(Data excerpts)
((

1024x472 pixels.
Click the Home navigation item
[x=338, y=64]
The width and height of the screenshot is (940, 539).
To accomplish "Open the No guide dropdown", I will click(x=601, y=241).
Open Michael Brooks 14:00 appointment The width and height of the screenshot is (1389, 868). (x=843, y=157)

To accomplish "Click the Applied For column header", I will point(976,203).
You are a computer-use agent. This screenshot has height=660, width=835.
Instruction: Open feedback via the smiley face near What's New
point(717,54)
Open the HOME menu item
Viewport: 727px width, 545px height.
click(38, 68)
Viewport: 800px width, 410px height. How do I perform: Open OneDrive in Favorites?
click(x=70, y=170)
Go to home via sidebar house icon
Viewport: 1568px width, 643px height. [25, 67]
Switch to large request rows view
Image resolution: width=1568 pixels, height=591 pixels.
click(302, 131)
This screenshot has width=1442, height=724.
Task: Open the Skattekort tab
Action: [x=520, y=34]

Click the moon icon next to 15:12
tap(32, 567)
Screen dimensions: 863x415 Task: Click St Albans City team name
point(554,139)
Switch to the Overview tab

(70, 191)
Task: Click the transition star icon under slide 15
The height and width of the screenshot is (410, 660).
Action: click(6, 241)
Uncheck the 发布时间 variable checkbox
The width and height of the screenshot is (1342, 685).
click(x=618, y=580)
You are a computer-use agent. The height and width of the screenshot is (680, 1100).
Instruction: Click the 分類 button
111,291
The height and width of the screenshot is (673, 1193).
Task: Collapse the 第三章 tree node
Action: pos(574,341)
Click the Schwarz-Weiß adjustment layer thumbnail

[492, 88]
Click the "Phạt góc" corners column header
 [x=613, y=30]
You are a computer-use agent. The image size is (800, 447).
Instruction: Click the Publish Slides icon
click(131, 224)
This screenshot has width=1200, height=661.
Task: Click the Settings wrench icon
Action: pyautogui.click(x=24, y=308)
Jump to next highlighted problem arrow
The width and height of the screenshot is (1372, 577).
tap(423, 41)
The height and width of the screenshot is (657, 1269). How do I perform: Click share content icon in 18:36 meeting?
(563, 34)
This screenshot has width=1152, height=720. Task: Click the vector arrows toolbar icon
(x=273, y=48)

))

What to produce: Restate the records, all of them, precisely as written.

Solution for this problem:
1024x472 pixels.
Click the Home navigation item
[x=338, y=64]
The width and height of the screenshot is (940, 539).
To accomplish "Open the No guide dropdown", I will click(x=601, y=241).
Open Michael Brooks 14:00 appointment The width and height of the screenshot is (1389, 868). (x=843, y=157)

To accomplish "Click the Applied For column header", I will point(976,203).
You are a computer-use agent. This screenshot has height=660, width=835.
Instruction: Open feedback via the smiley face near What's New
point(717,54)
Open the HOME menu item
Viewport: 727px width, 545px height.
click(38, 68)
Viewport: 800px width, 410px height. How do I perform: Open OneDrive in Favorites?
click(x=70, y=170)
Go to home via sidebar house icon
Viewport: 1568px width, 643px height. [25, 67]
Switch to large request rows view
Image resolution: width=1568 pixels, height=591 pixels.
click(302, 131)
This screenshot has width=1442, height=724.
Task: Open the Skattekort tab
Action: [x=520, y=34]

Click the moon icon next to 15:12
tap(32, 567)
Screen dimensions: 863x415 Task: Click St Albans City team name
point(554,139)
Switch to the Overview tab

(70, 191)
Task: Click the transition star icon under slide 15
The height and width of the screenshot is (410, 660).
Action: click(6, 241)
Uncheck the 发布时间 variable checkbox
The width and height of the screenshot is (1342, 685).
click(x=618, y=580)
You are a computer-use agent. The height and width of the screenshot is (680, 1100).
Instruction: Click the 分類 button
111,291
The height and width of the screenshot is (673, 1193).
Task: Collapse the 第三章 tree node
Action: pos(574,341)
Click the Schwarz-Weiß adjustment layer thumbnail

[492, 88]
Click the "Phạt góc" corners column header
 [x=613, y=30]
You are a computer-use agent. The image size is (800, 447).
Instruction: Click the Publish Slides icon
click(131, 224)
This screenshot has width=1200, height=661.
Task: Click the Settings wrench icon
Action: pyautogui.click(x=24, y=308)
Jump to next highlighted problem arrow
The width and height of the screenshot is (1372, 577).
tap(423, 41)
The height and width of the screenshot is (657, 1269). How do I perform: Click share content icon in 18:36 meeting?
(563, 34)
This screenshot has width=1152, height=720. Task: Click the vector arrows toolbar icon
(x=273, y=48)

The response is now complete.